## Problem to work on
Edit the lines from the start of the records through the line containing "This screenshot has", swapping "GUI agent" for "desktop agent" and leaving everything else as it is.

[A block of data]
○ ○ ○ ○

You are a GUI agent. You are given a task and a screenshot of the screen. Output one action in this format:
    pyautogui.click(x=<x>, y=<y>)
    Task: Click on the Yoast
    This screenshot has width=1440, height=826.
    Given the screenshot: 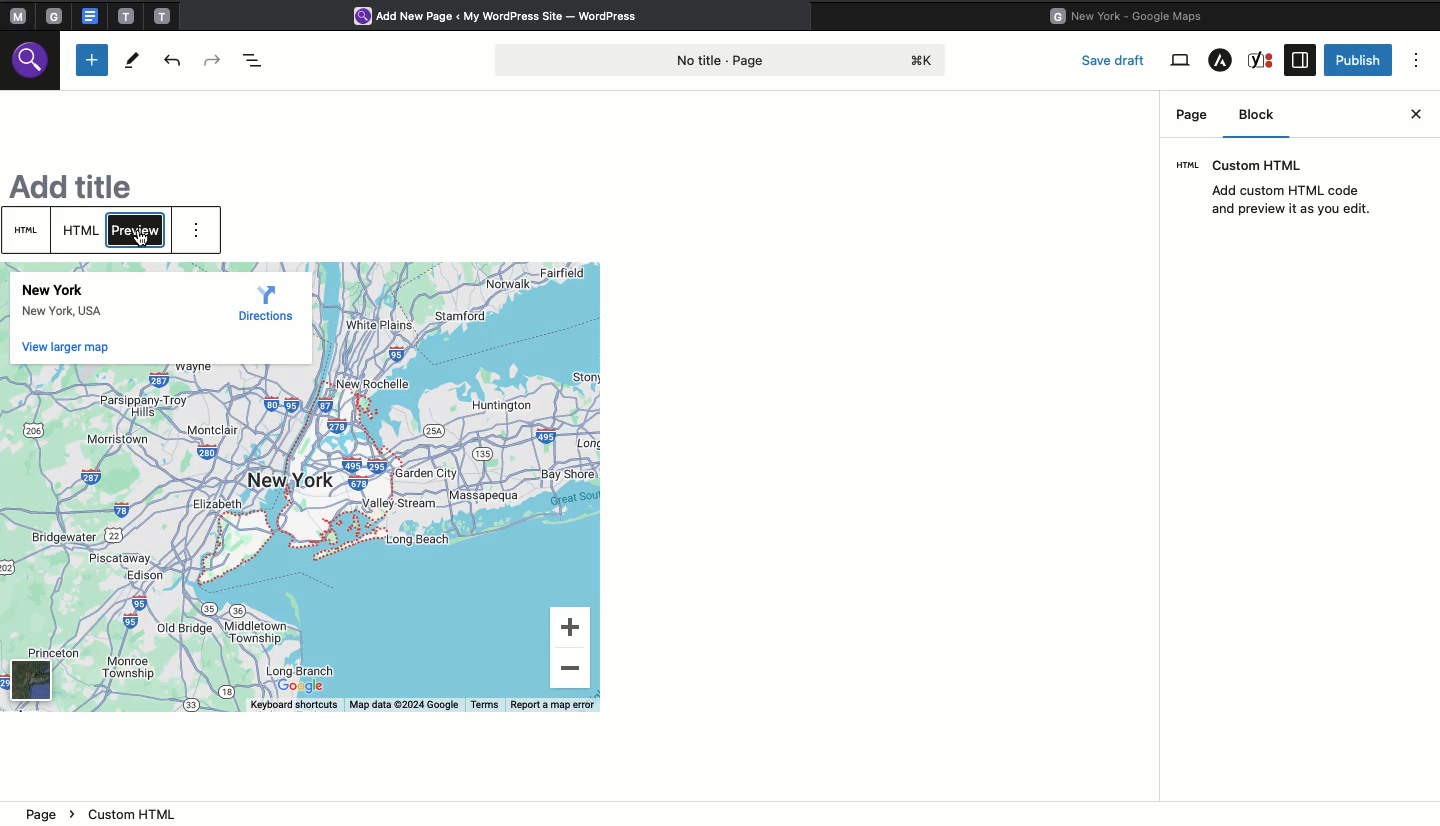 What is the action you would take?
    pyautogui.click(x=1263, y=60)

○ ○ ○ ○

## Complete response
You are a desktop agent. You are given a task and a screenshot of the screen. Output one action in this format:
    pyautogui.click(x=<x>, y=<y>)
    Task: Click on the Yoast
    This screenshot has width=1440, height=826.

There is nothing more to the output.